Failure to Process (FTP)

Failure to produce template from biometric sample.

If we have already captured a biometric sample, we need to extract a biometric template. Outside of extracting template successfully, there are two other possibilities. After capture the biometric sample is sent to the feature extraction module for processing. If the captured sample is of poor quality, the feature extraction algorithm may fail to extract a usable feature set. Common causes could be diseases or conditions that deteriorate a person’s biometric trait. In some cases, the quality of the biometric template extracted from the biometric sample may be so poor that the user is asked to present the biometric data again. Regardless of the cause – if it is an extractor failure or QA decision - these errors are known as Failure to Process (FTP).

Failure to Acquire (FTA)

Failure to accept for subsequent comparison the output of a biometric capture process, a biometric sample of the biometric characteristic of interest.

Each of the enrollment errors mentioned earlier are important to consider for workflow of biometric enrollment.

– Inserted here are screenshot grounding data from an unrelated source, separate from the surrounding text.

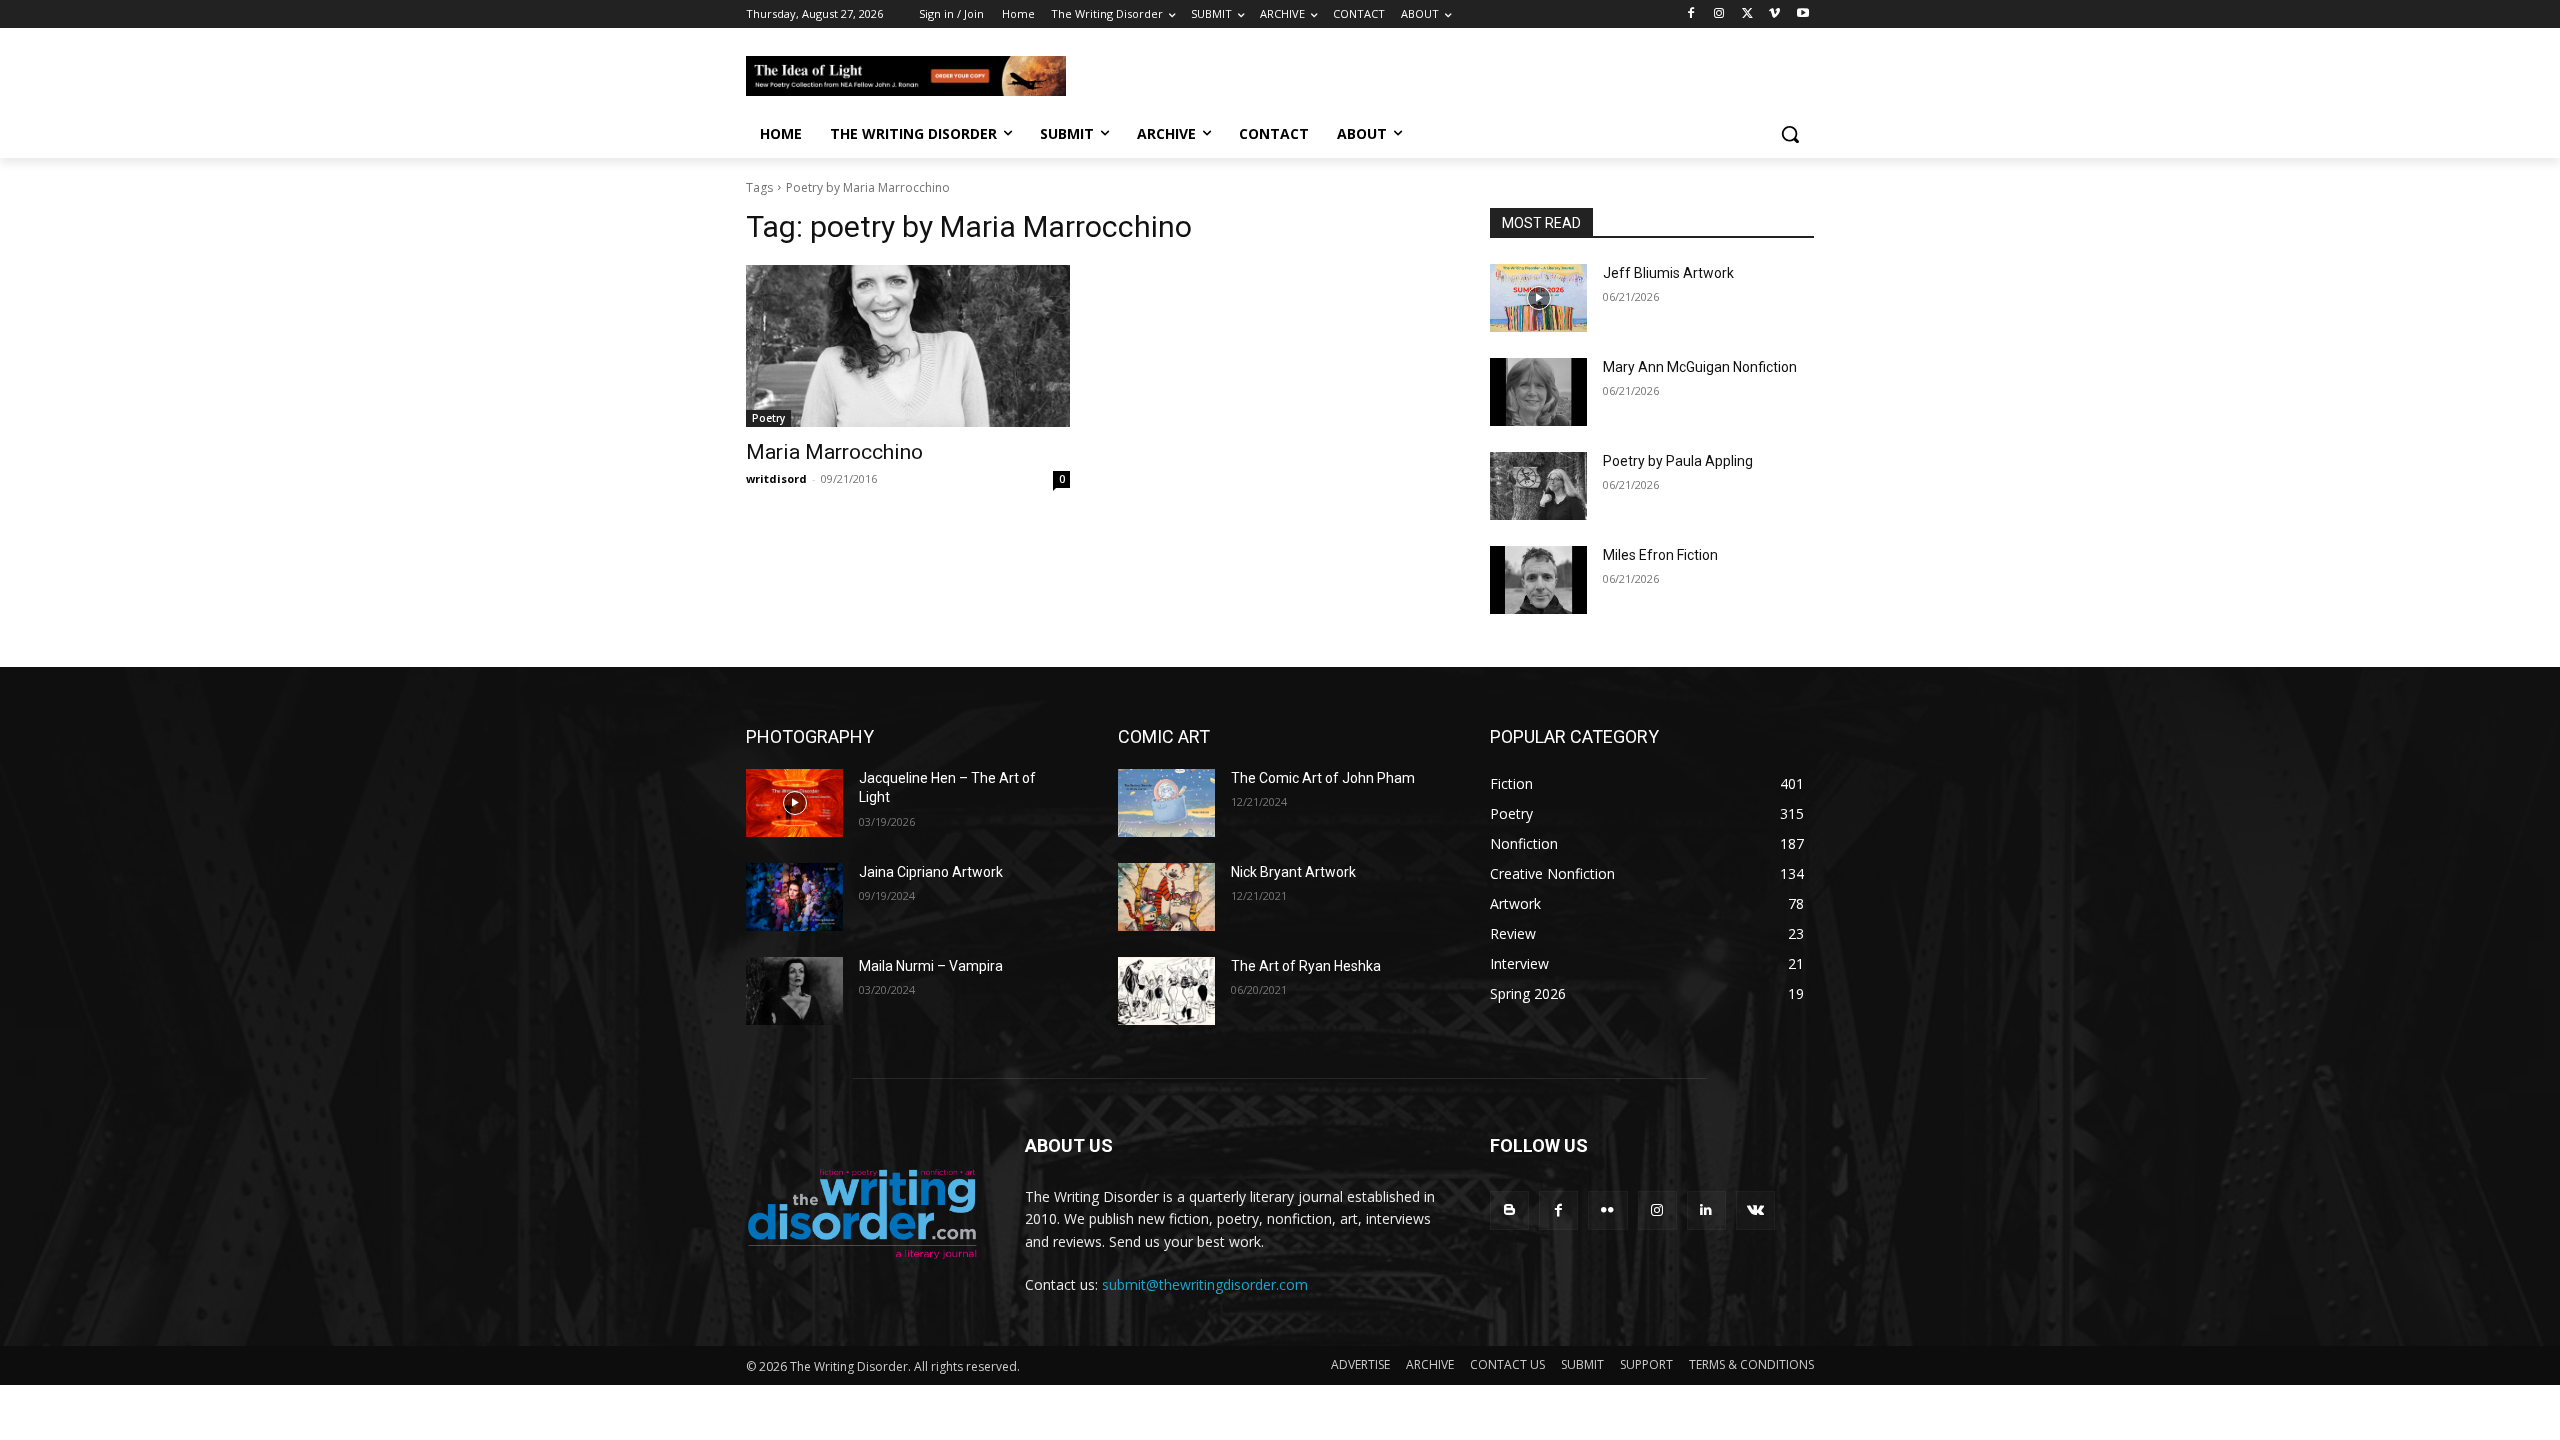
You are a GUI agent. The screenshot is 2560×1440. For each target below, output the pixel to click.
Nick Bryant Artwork (1293, 872)
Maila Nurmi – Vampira (931, 966)
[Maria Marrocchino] (908, 346)
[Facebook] (1691, 14)
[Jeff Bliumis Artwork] (1538, 298)
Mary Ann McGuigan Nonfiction (1700, 367)
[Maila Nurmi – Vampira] (794, 991)
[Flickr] (1607, 1210)
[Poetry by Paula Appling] (1538, 486)
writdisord (776, 478)
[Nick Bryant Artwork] (1166, 897)
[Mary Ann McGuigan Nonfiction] (1538, 392)
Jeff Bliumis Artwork (1668, 273)
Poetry (768, 418)
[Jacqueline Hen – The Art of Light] (794, 803)
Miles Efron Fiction (1660, 555)
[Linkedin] (1706, 1210)
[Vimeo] (1774, 14)
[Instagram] (1719, 14)
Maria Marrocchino (834, 452)
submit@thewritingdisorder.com (1205, 1284)
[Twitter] (1747, 14)
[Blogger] (1509, 1210)
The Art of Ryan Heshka (1306, 966)
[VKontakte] (1755, 1210)
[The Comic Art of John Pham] (1166, 803)
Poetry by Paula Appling (1678, 461)
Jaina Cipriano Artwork (931, 872)
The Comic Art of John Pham (1323, 778)
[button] (1790, 134)
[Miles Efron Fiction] (1538, 580)
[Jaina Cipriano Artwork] (794, 897)
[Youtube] (1802, 14)
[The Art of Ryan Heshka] (1166, 991)
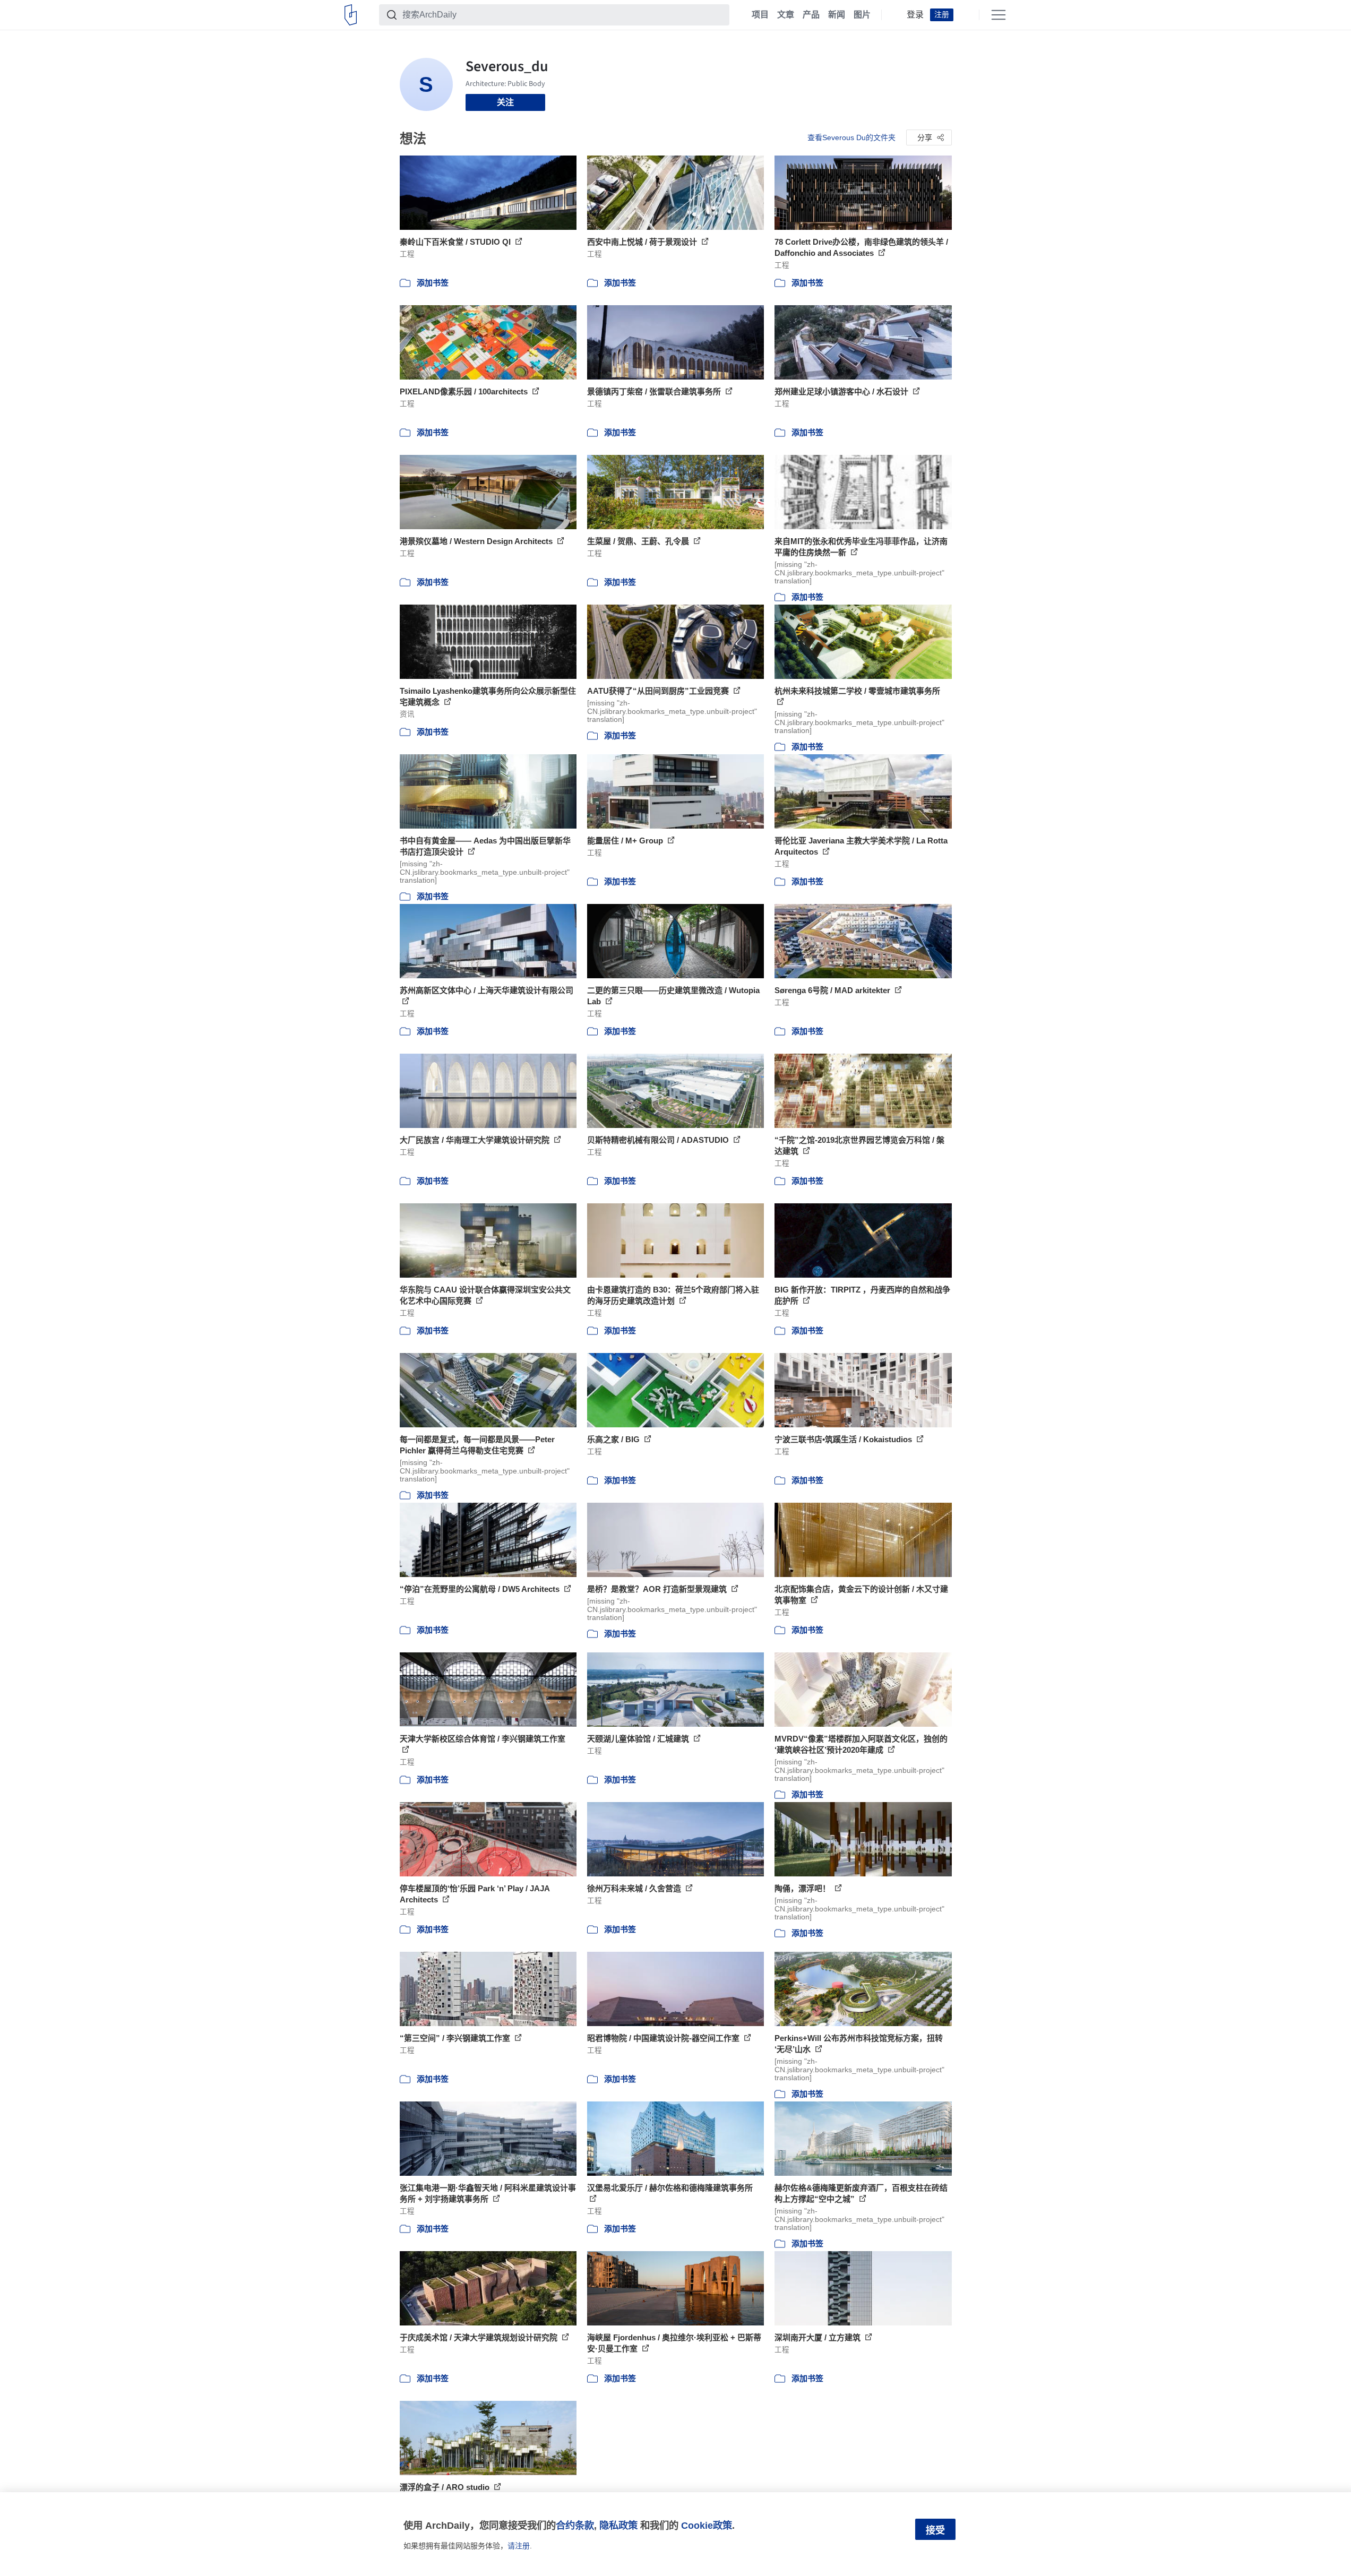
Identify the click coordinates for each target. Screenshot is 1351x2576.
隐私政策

However, it is often not effective to measure all these errors separately, especially in a benchmark comparing two different biometric systems. The three types of errors (FTD, FTC, and FTP) mentioned in previous sections are often combined into one single measure called the Failure to Acquire. A high FTA rate will affect the throughput of the resulting biometric system and increase user frustration. One way to lower FTA is by lowering QA requirements of the capture and feature extraction modules, such as changing the quality requirements for a succesful enrollment - changing the minimum face size or face image quality. But this will put additional burden on the later modules - such as comparison. The FTA error rate is important measure for enrollment, verification and identification operations.

Failure to Enroll (FTE)

Failure to create and store a biometric enrollment data record for an eligible biometric capture subject, in accordance with a biometric enrollment policy.

As the result of an enrollment operation is a biometric template stored, so that it can be later accessed, overall success of enrollment is often measured only as success rate of template storage. The Failure to Enroll (FTE) rate denotes the proportion of users that cannot be successfully enrolled in a biometric system. Outside of failures mentioned, users, that do not possess given modality, like missing finger or an eye, are also calculated into the FTE. There is a tradeoff between the FTE rate and the error rates of the comparison. If the QA rules are disabled, then templates can be created from poor quality samples, but such noisy templates would result in higher comparison errors.